Young Indians help revive coastal towns reeling from climate change

© Murali Krishnan

Chilika Lake, the largest brackish water lagoon in the Indian state of Odisha, is a prominent biodiversity hotspot along the east coast with thousands of migratory birds visiting from different parts of the world every year.

But over time, this wetland has been exposed to changing environmental conditions, impacting the livelihood opportunities of the local people – especially fishing.

Climate extremes in coastal Odisha are predominantly rapid-onset events such as cyclones, floods and storm surges that happen on a regular basis.

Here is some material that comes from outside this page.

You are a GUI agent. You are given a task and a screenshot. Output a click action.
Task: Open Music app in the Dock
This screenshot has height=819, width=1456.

“Since there were no jobs or alternative livelihoods in many coastal villages especially on the northern banks of the Chilika, many youths left for other cities in the country for employment,” Stalin Nayak, director of the Pantiss group of non-profits, told RFI.

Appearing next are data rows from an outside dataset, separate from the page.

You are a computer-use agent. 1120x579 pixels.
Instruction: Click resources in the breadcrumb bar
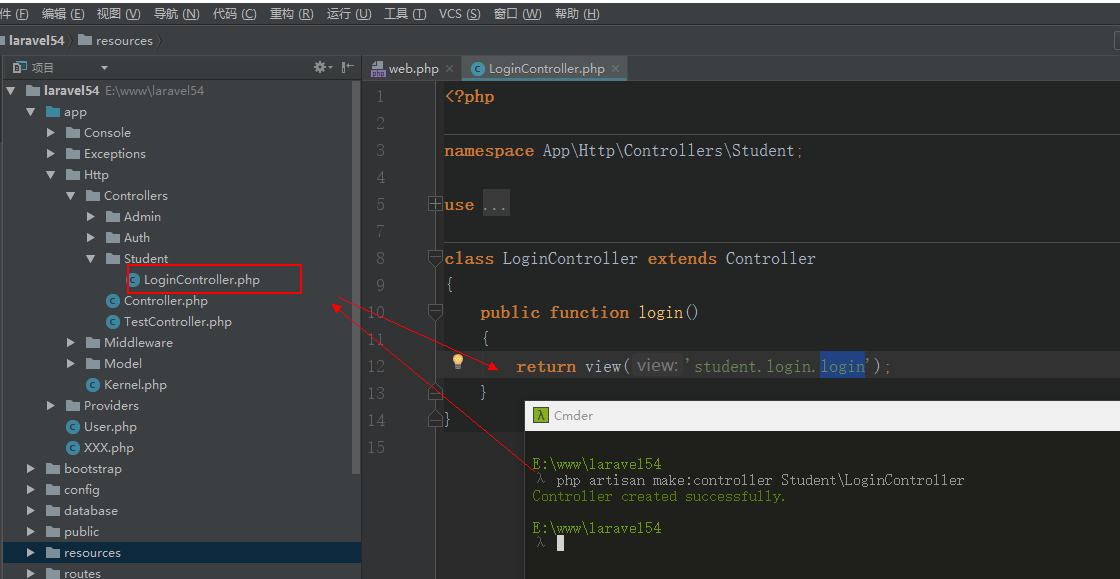[x=124, y=41]
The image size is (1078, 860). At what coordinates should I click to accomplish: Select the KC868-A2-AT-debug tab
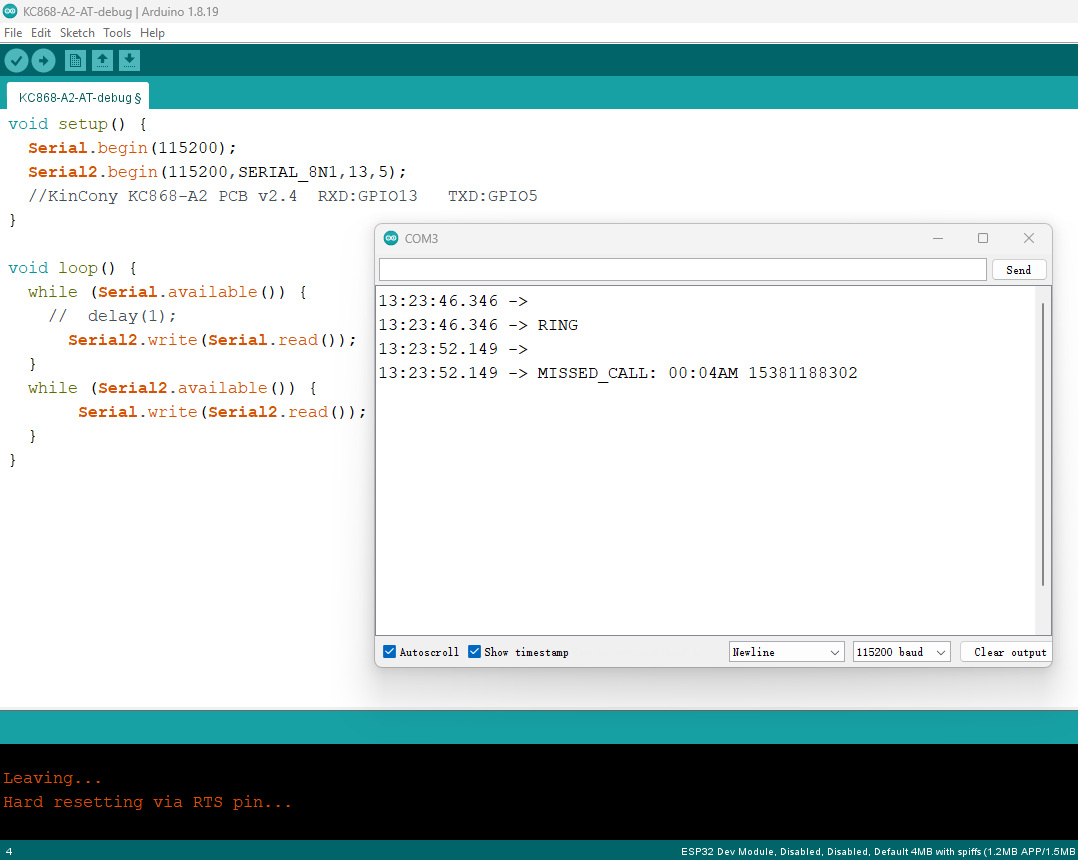78,97
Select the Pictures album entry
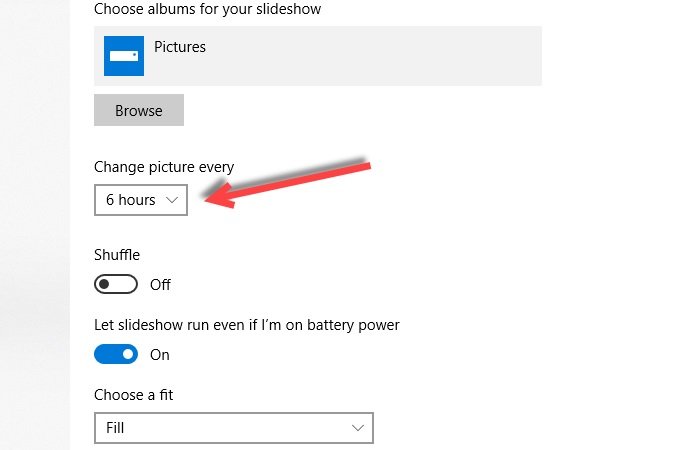Screen dimensions: 700x450 [180, 47]
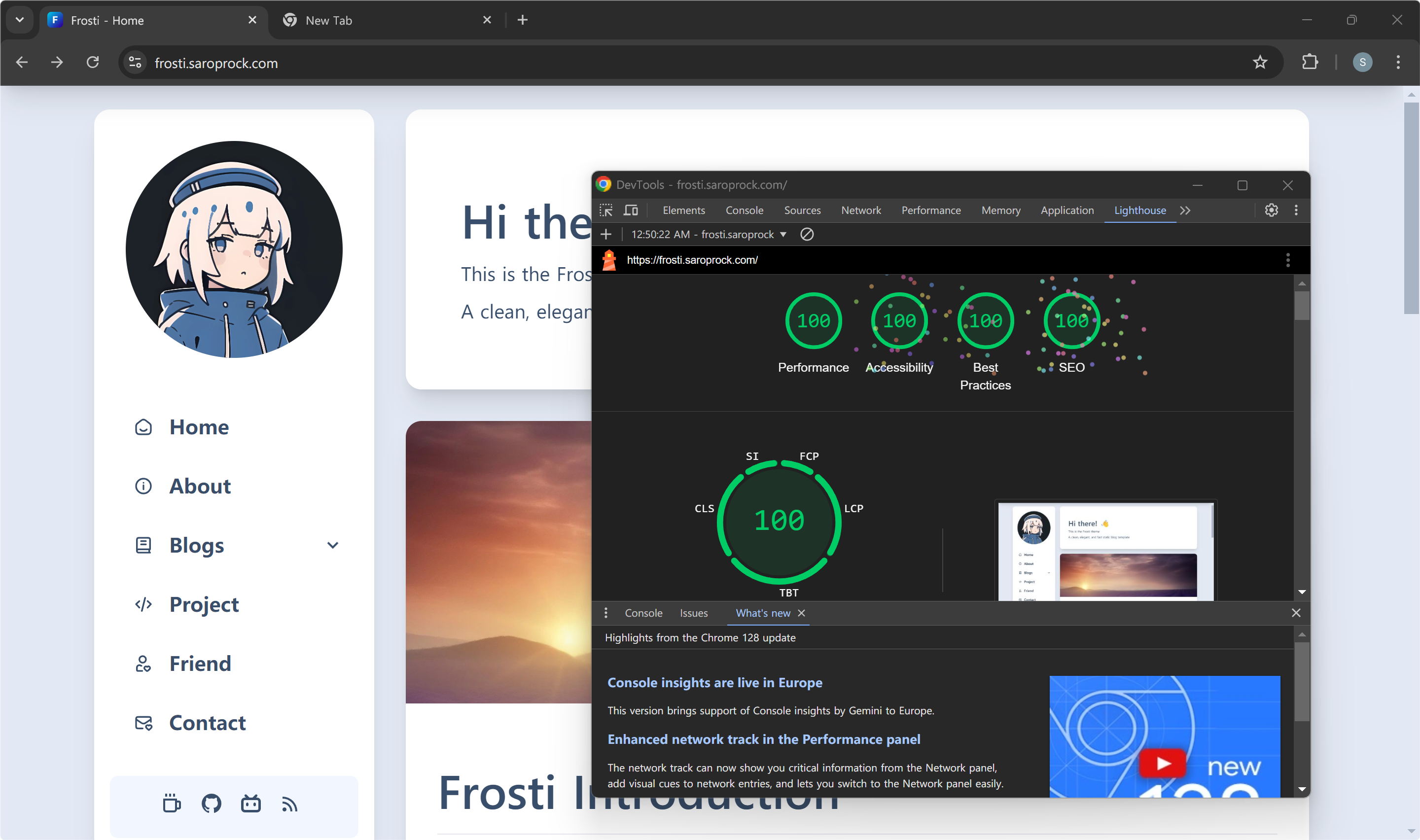Click the Console tab in DevTools

[744, 210]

“But things are changing now. We have mobilised the youth to undertake initiatives to strengthen livelihood opportunities for themselves and the community and prevent migration for work.”

Eco-tourism drive

A raft of initiatives in the last three years has seen interventions focused on water protection, rejuvenation and rebuilding livelihoods.

The UN agency, Unicef’s Youth4Water, has mobilised local youth in Mangalajodi town, on the northern banks of the Chilika lake, in activities that strengthen ecosystem resilience.

The town has a population of 10,000 people, mostly engaged in work around the wetlands.

“It is proving a success. Ecotourism is on the rise and the youth are also training the local people to become tourist guides and drivers,” Anwesa Dutta, a coordinator for Youth4Water, told RFI.

“We have a deep family-like bond with the birds and the ecosystem here.”